WORK INSTRUCTIONS =>
• a. According to the post on video game addiction, which publication ran a recent story on the subject?
• b. Decide whether each statement below agrees with the post on video game addiction. Answer yes or no for each, and quote the words from the post that decide it.
(i) The story compared the moral panic around video games to panics about comic books and crosswords.
(ii) The writer claims to know for certain that video games are addictive.
(iii) The story argued that companies should keep their research data private.
• c. Pick up the post on video game addiction after its final sentence and continue it.

Are video games addictive? I don’t know

Software

The Economist ran a story about video game addiction in one of their recent issues, which made three points:

  • It compared the moral panic around video games to ones that surrounded other mass media like music, comic books, and crosswords, and that the definition of addiction is “too loose” to be useful in these contexts.

  • Companies have the technology and business motivation to make addictive products, much as social media companies do.

  • Companies are basing these business decisions on research data that they should be open about, lest you end up with government censorship and overreach as a result.

As I’m fond of saying thesesdays, I’m on the fence.

My own brief experience with moralising people made me sympathetic to the idea that this is just another example. Shouting “addiction!” is but one part of a wider trend toward censorship by Silicon Valley companies. I’ve briefly mentioned the danger of these few companies making moral decisions for billions of people without oversight.

(Saved entries)
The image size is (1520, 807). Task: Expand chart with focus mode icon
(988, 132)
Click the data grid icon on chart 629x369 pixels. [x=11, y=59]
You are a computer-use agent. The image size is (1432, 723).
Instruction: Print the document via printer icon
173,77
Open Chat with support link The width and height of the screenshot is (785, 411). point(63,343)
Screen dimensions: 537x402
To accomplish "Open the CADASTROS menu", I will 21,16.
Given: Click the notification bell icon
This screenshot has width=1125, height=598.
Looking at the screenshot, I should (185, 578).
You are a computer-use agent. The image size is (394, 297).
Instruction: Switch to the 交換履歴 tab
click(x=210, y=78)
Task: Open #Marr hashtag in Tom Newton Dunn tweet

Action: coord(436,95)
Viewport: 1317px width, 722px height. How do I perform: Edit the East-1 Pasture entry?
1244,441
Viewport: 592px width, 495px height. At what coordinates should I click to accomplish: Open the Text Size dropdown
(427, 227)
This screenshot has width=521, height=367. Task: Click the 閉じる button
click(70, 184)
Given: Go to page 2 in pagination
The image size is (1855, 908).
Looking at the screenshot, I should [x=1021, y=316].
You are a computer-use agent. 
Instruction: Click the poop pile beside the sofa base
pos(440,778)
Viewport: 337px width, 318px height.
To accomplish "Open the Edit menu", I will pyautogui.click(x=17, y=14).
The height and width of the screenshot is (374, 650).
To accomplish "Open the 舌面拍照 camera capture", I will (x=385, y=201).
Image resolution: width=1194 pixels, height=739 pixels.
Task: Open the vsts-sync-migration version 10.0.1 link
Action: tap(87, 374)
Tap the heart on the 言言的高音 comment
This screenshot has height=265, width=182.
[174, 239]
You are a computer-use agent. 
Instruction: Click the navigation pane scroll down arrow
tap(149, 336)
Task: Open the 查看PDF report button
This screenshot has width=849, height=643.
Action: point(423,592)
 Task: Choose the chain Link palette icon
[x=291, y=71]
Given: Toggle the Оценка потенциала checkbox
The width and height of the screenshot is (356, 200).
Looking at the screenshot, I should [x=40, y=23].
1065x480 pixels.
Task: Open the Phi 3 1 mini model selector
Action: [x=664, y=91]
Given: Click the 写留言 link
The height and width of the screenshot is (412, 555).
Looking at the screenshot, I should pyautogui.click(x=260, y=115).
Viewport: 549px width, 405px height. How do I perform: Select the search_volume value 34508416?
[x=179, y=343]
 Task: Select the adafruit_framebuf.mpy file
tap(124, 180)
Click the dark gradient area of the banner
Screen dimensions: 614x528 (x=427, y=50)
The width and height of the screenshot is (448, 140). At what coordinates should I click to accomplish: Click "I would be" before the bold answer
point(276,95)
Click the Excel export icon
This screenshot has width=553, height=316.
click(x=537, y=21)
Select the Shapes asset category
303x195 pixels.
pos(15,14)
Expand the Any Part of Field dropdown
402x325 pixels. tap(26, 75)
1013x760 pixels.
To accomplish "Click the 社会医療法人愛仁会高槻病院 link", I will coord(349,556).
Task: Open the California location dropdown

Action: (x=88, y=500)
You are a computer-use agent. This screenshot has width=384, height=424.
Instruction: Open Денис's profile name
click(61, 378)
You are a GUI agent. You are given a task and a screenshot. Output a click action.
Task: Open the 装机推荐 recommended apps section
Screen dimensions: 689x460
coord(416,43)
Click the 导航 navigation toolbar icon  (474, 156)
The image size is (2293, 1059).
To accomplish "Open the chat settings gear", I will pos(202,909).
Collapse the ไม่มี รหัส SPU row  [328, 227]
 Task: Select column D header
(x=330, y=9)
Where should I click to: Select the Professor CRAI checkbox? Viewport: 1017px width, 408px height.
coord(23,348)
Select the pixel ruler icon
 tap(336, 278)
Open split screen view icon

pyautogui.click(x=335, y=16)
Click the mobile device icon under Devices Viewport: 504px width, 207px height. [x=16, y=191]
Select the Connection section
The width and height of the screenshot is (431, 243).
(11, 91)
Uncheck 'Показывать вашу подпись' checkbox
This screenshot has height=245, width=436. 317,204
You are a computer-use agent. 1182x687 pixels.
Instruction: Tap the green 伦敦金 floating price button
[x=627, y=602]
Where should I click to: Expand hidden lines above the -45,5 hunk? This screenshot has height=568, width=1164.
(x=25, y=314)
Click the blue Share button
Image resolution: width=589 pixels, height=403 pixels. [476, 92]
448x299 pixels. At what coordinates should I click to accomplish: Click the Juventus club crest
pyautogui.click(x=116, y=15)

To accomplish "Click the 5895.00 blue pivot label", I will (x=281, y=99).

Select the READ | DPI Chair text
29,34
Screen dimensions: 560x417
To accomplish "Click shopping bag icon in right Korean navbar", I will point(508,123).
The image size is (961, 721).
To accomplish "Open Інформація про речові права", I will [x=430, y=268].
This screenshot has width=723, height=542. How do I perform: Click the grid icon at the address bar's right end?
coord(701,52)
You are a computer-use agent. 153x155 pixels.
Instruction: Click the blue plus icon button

ANSWERS FOR THIS EXERCISE =>
• a. The Economist

• b.
(i) Yes: "It compared the moral panic around video games to ones that surrounded other mass media like music, comic books, and crosswords"
(ii) No: "Are video games addictive? I don’t know"
(iii) No: "Companies are basing these business decisions on research data that they should be open about"

• c.
But it’s also not that simple. If we define addiction as an activity in which people regularly engage despite negative impact, there are people who have that with games. This is fact. The question is how widespread this is, what its effects are, and how it compares to clinically diagnosed addictions. Put another way, would similar treatments be effective?

Ask me a year ago, and I’ve had said it’s all nonsense. I still probably lean towards this. But consider there is now sworn testimony in houses of government that large social media companies engage in deliberate manipulation to make their products more addictive, and to hell with the societal consequences. There’s no reason to believe large game houses aren’t doing the exact same thing, with the same consequences. It’s no coincidence that terms and behaviour from gambling have seeped into gaming lexicon.

One thing the Economist article didn’t mention was the effect the pandemic has had. Pushing people back indoors and not allowing them to travel has lead a generation of people to live out their lives through games. I can tell you now that it’s been a godsend for people like me! But how many people will come out the other side with an unhealthy relationship or dependency?

Games are like any other media, with the same detractors and business motivations. We’re deluding ourselves if we don’t think producers of other mass media don’t research and tune their offerings for maximum impact, or that panic around games isn’t a convenient excuse for overzealous lawmakers. The only reason I’m given slight pause is the fact these companies have far more data, and better tech to leverage it.

The Economist hit the nail on the head: the only way forward should be the release of this data so we can make better decisions.